* WORK TO COMPLETE *
In the article below on Switzerland's priorities in North Africa, set down word for word the part between "That is how" and "in North Africa.", inclusive.
# START OF PASSAGE
Migrants wait to board a ship on the Italian island of Lampedusa


Economic cooperation, the return of stolen funds and migration are the priorities for Switzerland in North Africa and the Middle East.

That is how Swiss foreign ministry spokesman Lars Knuchel summarised the situation, addressing the media in Tunis on Tuesday.

Swiss ambassadors to the region had gathered in Tunis to further develop the basic strategy adopted by the Swiss cabinet in March in response to political turmoil in North Africa.

“The strategy covers the whole North African region – not just the countries in which there has been a revolution,” said Marcel Stutz, head of the foreign ministry section devoted to North Africa and the Middle East.

“Nevertheless, it is important to note that each country has its own history and difficulties. In any case you have to differentiate.”

“At the moment, the geographical focus is on Tunisia; we are collaborating well with the transitional government,” Stutz continued.

Training opportunities

In North African countries, it is mainly teenagers and young men who are unemployed, according to Stutz. Generally, they have no formal training, making it difficult for them to find work.
# END OF PASSAGE
# START OF SUPPLIED DATA
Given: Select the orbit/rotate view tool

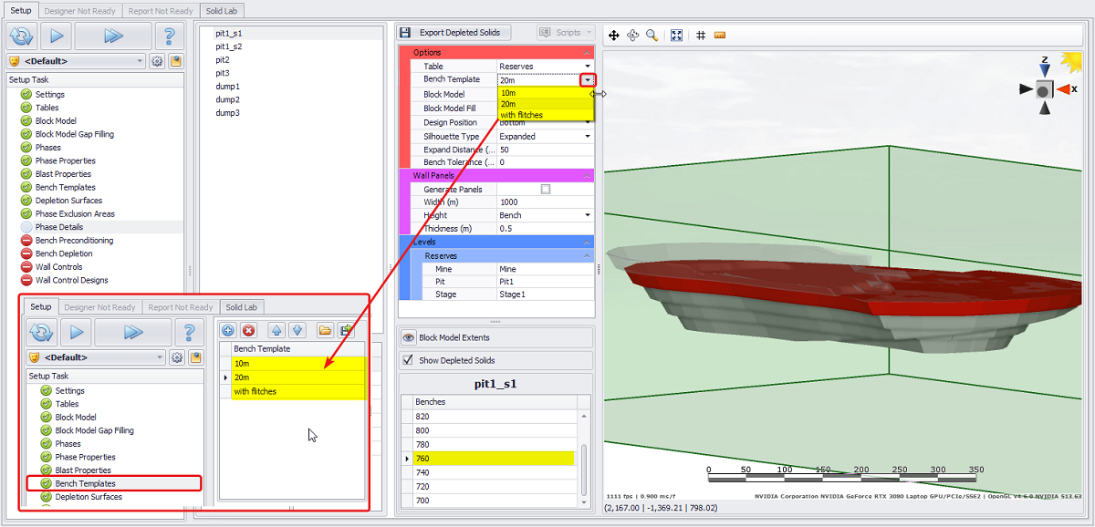Looking at the screenshot, I should tap(633, 35).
# END OF SUPPLIED DATA
* TASK OUTPUT *
That is how Swiss foreign ministry spokesman Lars Knuchel summarised the situation, addressing the media in Tunis on Tuesday.

Swiss ambassadors to the region had gathered in Tunis to further develop the basic strategy adopted by the Swiss cabinet in March in response to political turmoil in North Africa.